[[ Supplied material open ]]
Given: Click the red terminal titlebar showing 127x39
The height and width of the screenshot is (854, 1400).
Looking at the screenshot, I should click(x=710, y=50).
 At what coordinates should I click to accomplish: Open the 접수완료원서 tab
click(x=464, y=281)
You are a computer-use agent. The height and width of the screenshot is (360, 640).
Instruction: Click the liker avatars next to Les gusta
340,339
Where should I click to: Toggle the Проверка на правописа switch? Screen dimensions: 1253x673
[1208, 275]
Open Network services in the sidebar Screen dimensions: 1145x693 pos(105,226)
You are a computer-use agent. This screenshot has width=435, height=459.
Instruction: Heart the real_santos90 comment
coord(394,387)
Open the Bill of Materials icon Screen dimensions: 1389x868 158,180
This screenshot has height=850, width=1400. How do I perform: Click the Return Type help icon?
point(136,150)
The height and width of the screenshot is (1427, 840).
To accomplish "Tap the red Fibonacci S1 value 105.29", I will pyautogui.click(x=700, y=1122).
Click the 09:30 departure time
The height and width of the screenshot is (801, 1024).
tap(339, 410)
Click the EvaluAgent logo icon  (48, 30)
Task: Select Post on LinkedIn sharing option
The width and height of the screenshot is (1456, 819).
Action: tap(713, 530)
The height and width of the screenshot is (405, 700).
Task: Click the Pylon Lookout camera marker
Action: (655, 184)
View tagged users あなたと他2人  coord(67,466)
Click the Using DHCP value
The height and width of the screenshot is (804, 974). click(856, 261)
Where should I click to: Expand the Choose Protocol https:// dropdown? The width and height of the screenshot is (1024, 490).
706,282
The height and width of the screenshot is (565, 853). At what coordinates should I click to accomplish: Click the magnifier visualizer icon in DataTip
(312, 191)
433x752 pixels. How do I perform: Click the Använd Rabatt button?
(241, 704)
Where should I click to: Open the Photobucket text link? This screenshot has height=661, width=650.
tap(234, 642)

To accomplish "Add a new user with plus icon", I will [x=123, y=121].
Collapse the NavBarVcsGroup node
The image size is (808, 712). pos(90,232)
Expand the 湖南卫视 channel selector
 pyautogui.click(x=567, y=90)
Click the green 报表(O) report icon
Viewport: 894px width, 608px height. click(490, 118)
[[ Supplied material closed ]]
> [Exercise] Lines from the one with "Collapse the NavBarVcsGroup node" through the final line of the listing above should be duplicated word for word, and nothing else included.

> [Answer box]
Collapse the NavBarVcsGroup node
The image size is (808, 712). pos(90,232)
Expand the 湖南卫视 channel selector
 pyautogui.click(x=567, y=90)
Click the green 报表(O) report icon
Viewport: 894px width, 608px height. click(490, 118)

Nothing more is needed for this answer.